[The input Boundary: Start]

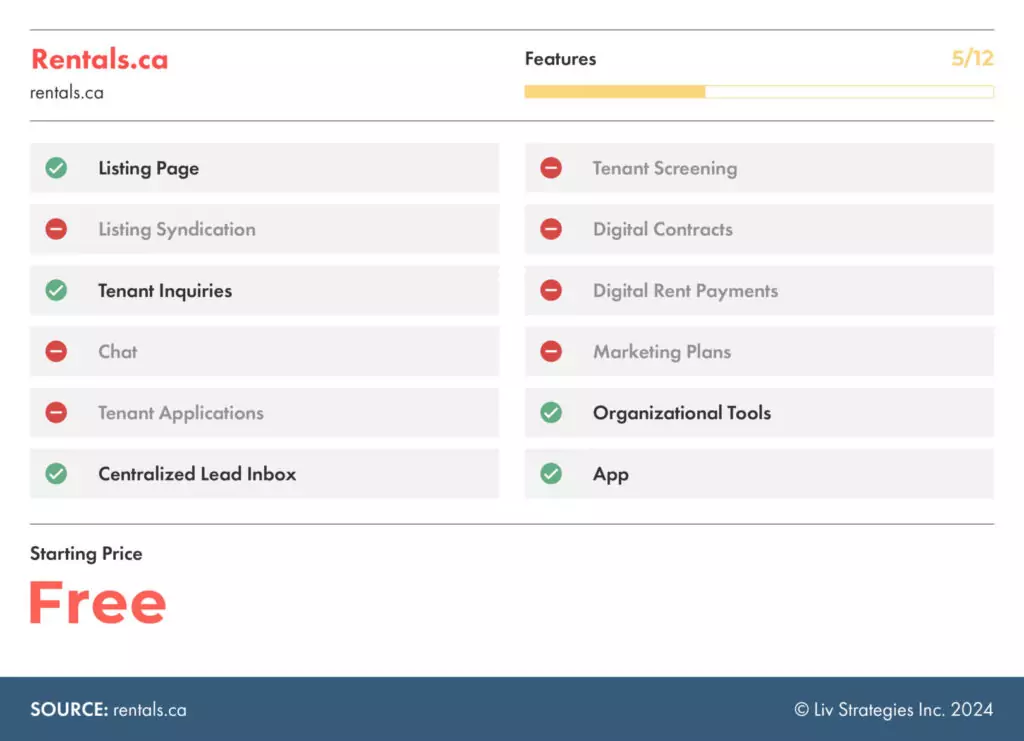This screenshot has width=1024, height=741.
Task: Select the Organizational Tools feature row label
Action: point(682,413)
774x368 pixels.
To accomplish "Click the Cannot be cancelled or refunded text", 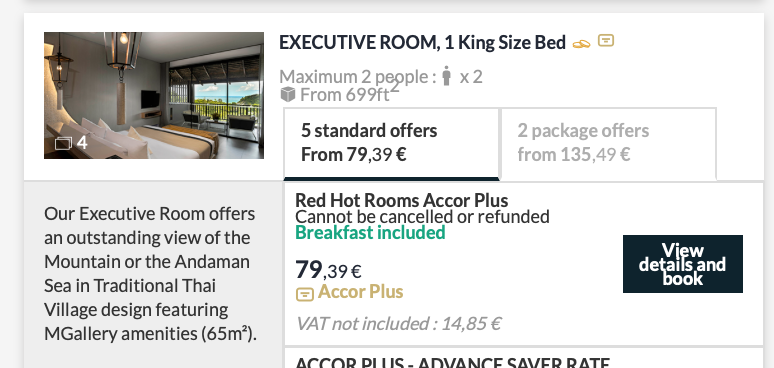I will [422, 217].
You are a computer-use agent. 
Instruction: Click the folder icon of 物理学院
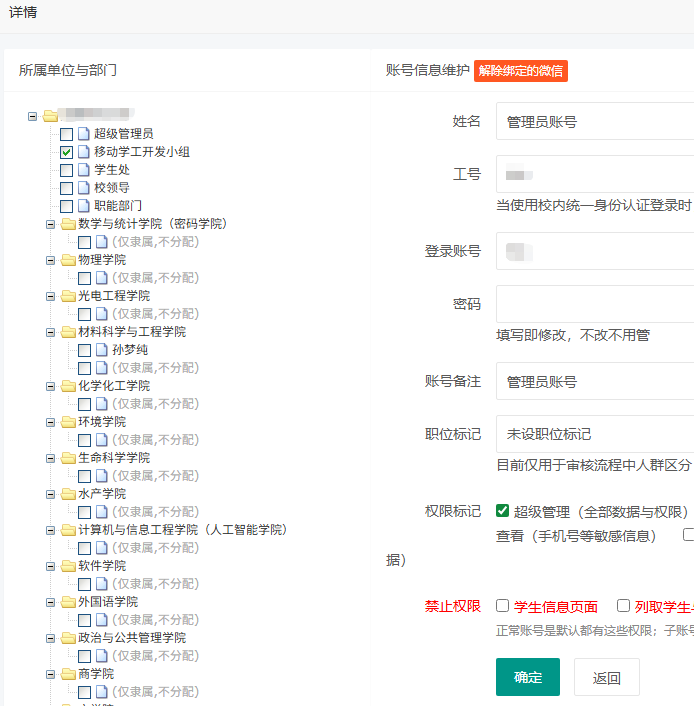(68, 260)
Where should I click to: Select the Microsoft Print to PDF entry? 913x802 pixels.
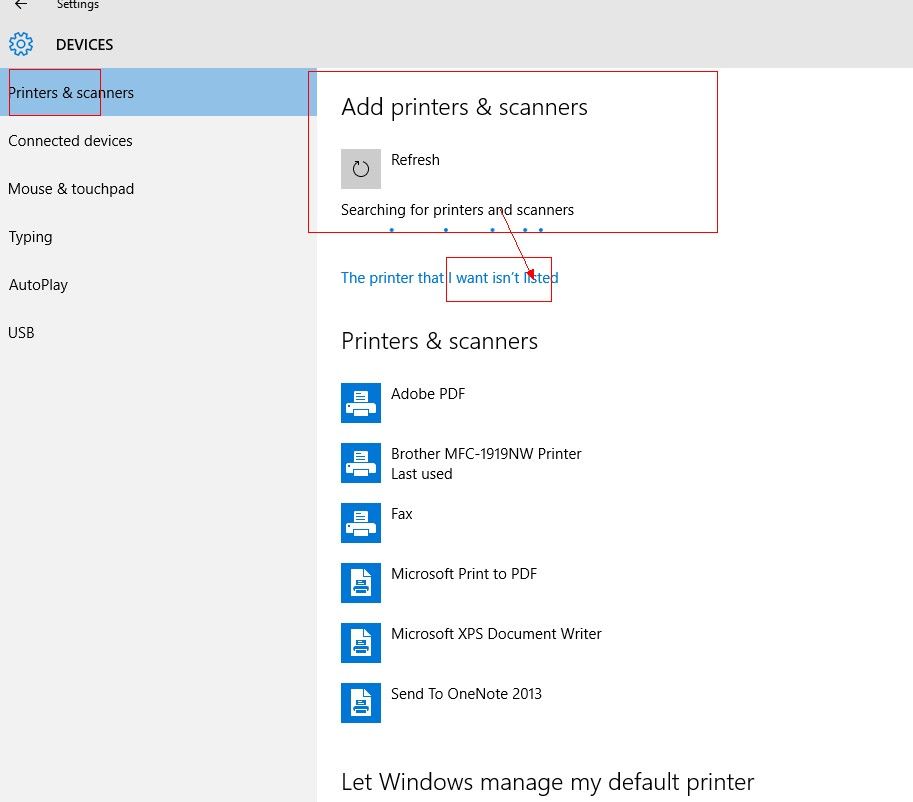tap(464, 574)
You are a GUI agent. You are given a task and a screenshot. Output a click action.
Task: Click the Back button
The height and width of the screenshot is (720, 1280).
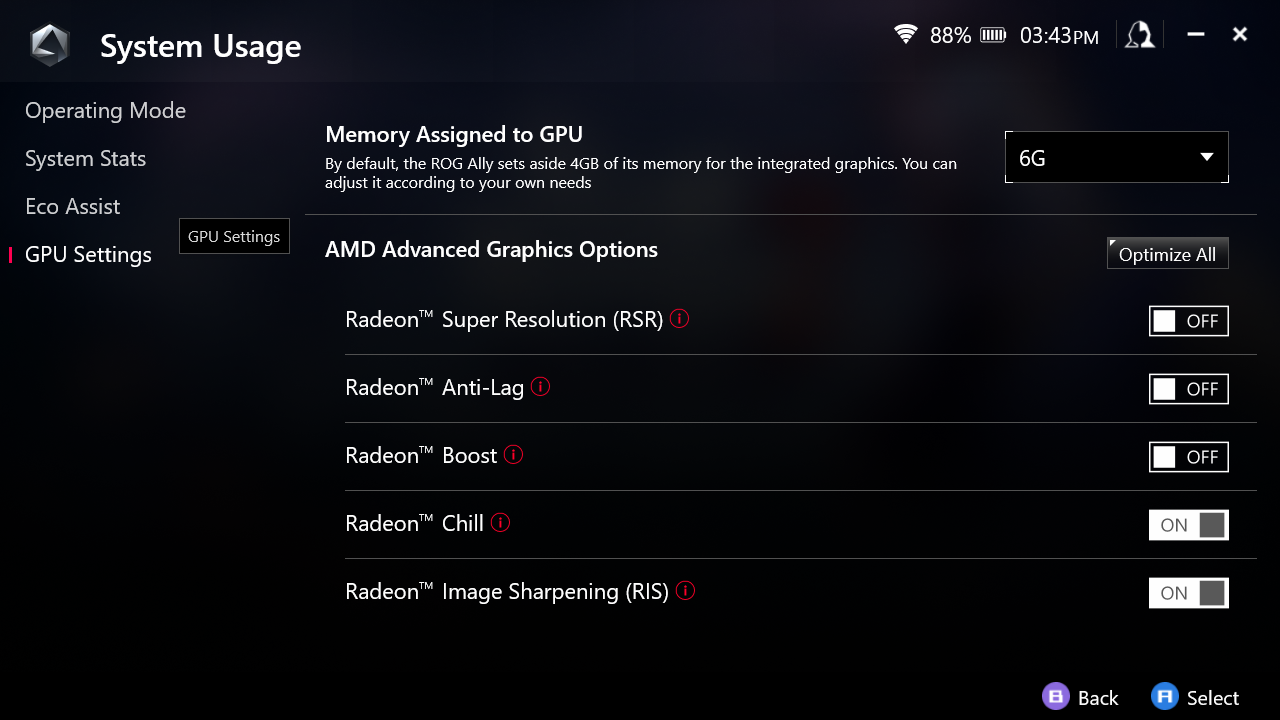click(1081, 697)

[The input Boundary: End]

Exercise goal -
Count each line of the material that includes the string "agent", then give only the total.

Exercise result -
2